Algérie : restriction sur les importations pour préserver les réserves de change en devises

Devise – En vue de préserver les réserves de change en Algérie et remédier au déficit de la balance commerciale, le gouvernement prend une nouvelle mesure interdisant les importations de produits classés sous la position tarifaire « Autres ». On vous expose plus de détails, dans cette édition du 9 octobre 2021. 

Dans une optique visant à minimiser la baisse de ses réserves de change et l’aggravation du déficit de la balance commerciale, l’Algérie rallonge ses mesures afin de réduire la facture liée aux importations. Après la suspension de la domiciliation bancaire pour plusieurs produits alimentaires et industriels, le gouvernement prend une nouvelle décision dans ce sens.

C’est dans le but de réduire l’écart import/export. Et sauvegarder les réserves nationales en devise. En effet, jeudi dernier, le gouvernement a décidé d’arrêter toutes les opérations d’importation placées dans la catégorie « Autres ». C’est d’après une note de l’Association des banques et des établissements financiers (Abef).

L’Abef a fourni un document pour chaque directeur de banque et établissement financier. Dans ce texte, on précise que la décision a été prise par le Premier ministre. C’était après une proposition du ministre du Commerce. Alors, l’organisation invite ses adhérents à veiller à la stricte application de cette nouvelle mesure.   

Les producteurs locaux s’adresseront aux importateurs spécialistes de la revente en l’état

Selon le document rédigé par l’Abef, le gouvernement prend cette modification au titre de l’encadrement et de la rationalisation des importations. En revanche, elle ne s’applique pas aux sociétés importatrices de médicaments. Et de matériel médical.

Elle ne concerne pas aussi les sociétés, les entreprises et les offices publics important des produits qu’ils revendent en l’état. Par conséquent, les entreprises productrices ne peuvent plus importer la matière qu’elles transforment. À la place, elles doivent s’adresser aux importateurs qui revendent les produits tels que ramenés de l’étranger.

L’Algérie veut réduire la facture d’importation sous la barre de 30 milliards de dollars

Le gouvernement algérien réduit en effet les importations de nombreux produits. C’est donc dans l’intention de baisser la facture annuelle des importations. L’objectif consiste à les ramener sous la barre des 30 milliards de dollars au cours de cette année 2021.
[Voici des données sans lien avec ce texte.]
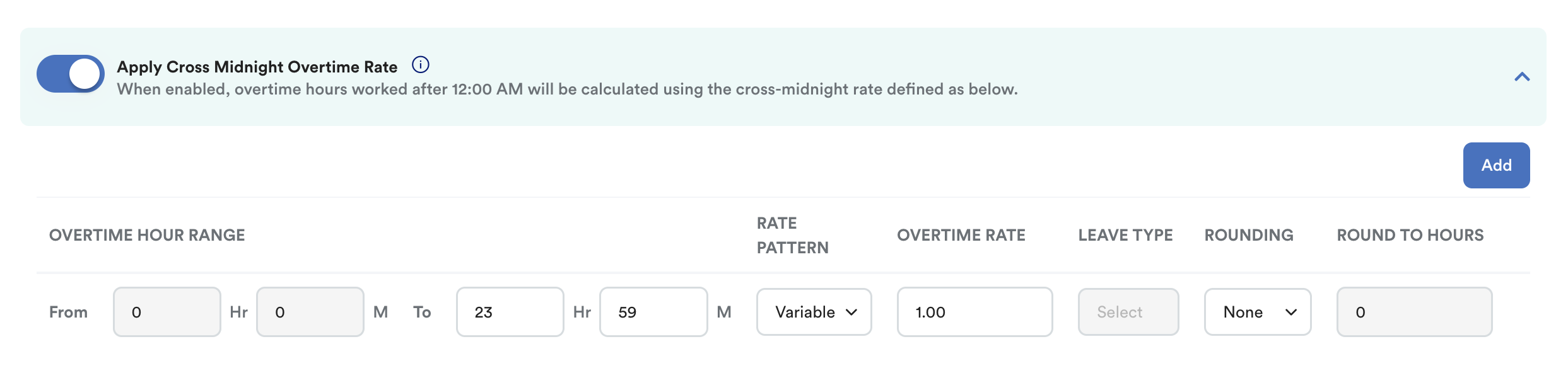Image resolution: width=1568 pixels, height=373 pixels.
Task: Toggle Apply Cross Midnight Overtime Rate switch
Action: tap(71, 74)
Tout ça pour ménager nos réserves de change en devise forte. Dans le même contexte, l’État prévoit une augmentation liée aux exportations en 2021. Effectivement, la hausse de l’exportation de produits hors hydrocarbures a été noté.

Leur valeur est estimée entre 4,5 et 5 milliards de dollars. Et pour les hydrocarbures, elle est à 31 milliards de dollars. Ainsi, l’Algérie enregistre un léger progrès par rapport à l’année 2020 qui a connu un chiffre de 20 milliards de dollars.